Timothy RappFeatured ColumnistApril 6, 2013

WASHINGTON, DC - MARCH 30:  Michael Carter-Williams #1 and Brandon Triche #20 of the Syracuse Orange look on against the Marquette Golden Eagles during the East Regional Round Final of the 2013 NCAA Men's Basketball Tournament at Verizon Center on March 30, 2013 in Washington, DC.  (Photo by Rob Carr/Getty Images)
Rob Carr/Getty Images

The Syracuse zone defense stifled and frustrated a very talented Indiana team. It completely shut down Big East rival Marquette in the Elite Eight. But now the Orange and their zone will face the most daunting task yet—slowing down Trey Burke and his talented Michigan teammates. 

And I think Syracuse will come up short this time.

While Michigan will likely struggle when it tries to get to the rim, and tournament star Mitch McGary is going to be swarmed in the paint, the Wolverines have the outside shooters to stretch the Syracuse zone. 

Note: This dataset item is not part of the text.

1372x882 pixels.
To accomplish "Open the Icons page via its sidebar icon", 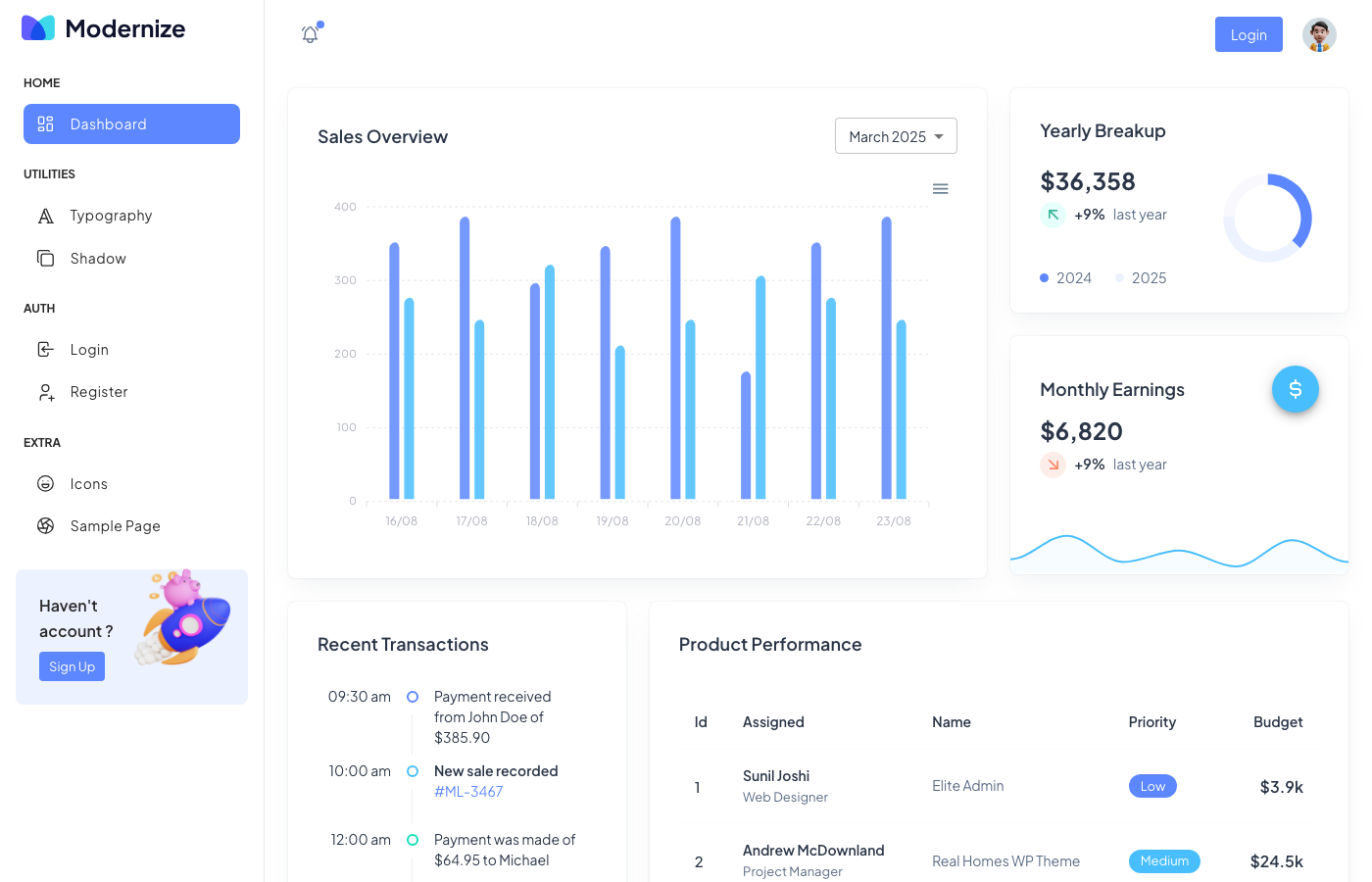I will point(46,483).
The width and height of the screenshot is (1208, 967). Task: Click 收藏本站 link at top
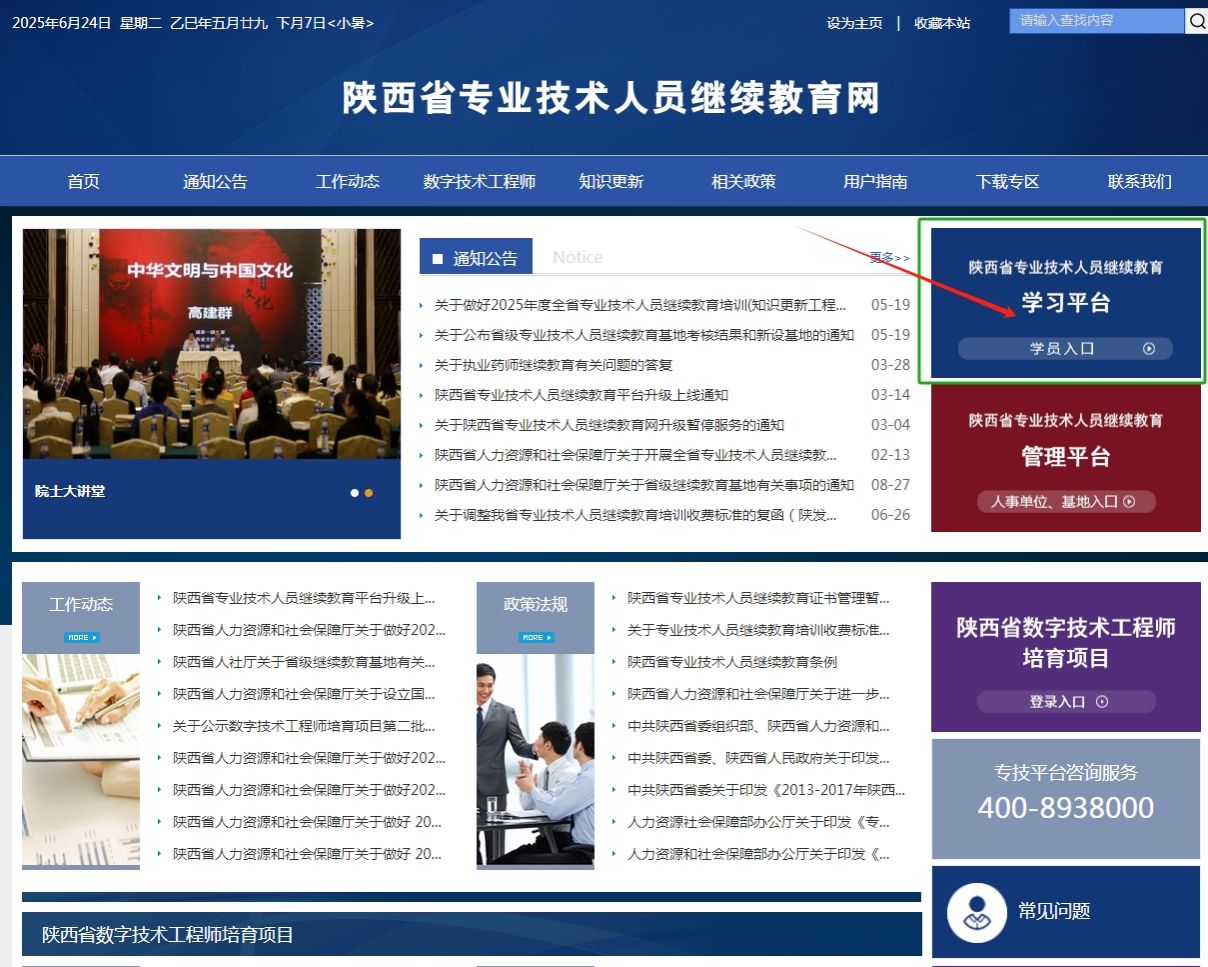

The game should go something like this—Burke penetrates to the middle of key and kicks the ball out to a teammate. Said teammate drains a three. Syracuse expands its zone. Burke takes the ball to the rack and either finishes or lays it off to McGary for an easy bucket. Syracuse condenses its zone.

Rinse and repeat.

Okay, okay, so it won't be that simple. But Michigan has the shooters from outside to give Syracuse problems. 

Against Florida, Michigan shot a ridiculous 46.2 percent from the field and an even more ridiculous 52.6 percent from three (10-of-19). Nik Stauskas went off, scoring 22 points on 6-for-6 shooting from beyond the arc. Burke added 15 points, eight rebounds and seven assists. 

And don't forget about Tim Hardaway Jr., who is shooting 38.7 percent from downtown this season.

In four tournament games, Michigan is shooting 41.9 percent (34-for-81) from three. Bombs away! And it's not as though the Wolverines proficiency on the offensive end is new—according to, Michigan has the nation's most efficient offense this season.

Obviously, Michigan will need to drain its shots—Syracuse is a very good rebounding team and won't give up many second-chance points. And if Michigan falls into the pattern Indiana found itself in—driving the hoop and getting shots rejected rather than kicking the ball back out to its shooters—Michigan is in trouble.

The Syracuse zone has been ferocious, forcing turnovers, scoring on the break and absolutely owning the paint. Nothing will come easy for Michigan; that much is certain. The Orange have the athleticism and length to close out on those three-point shots and at least contest the looks Michigan creates.

Generally in a matchup between strengths, I side with defense. But in this matchup, I simply believe Michigan is tailor-made to take down the 2-3 zone. It should be a heck of a contest, but in the end, Burke and company will have too much firepower for the Orange.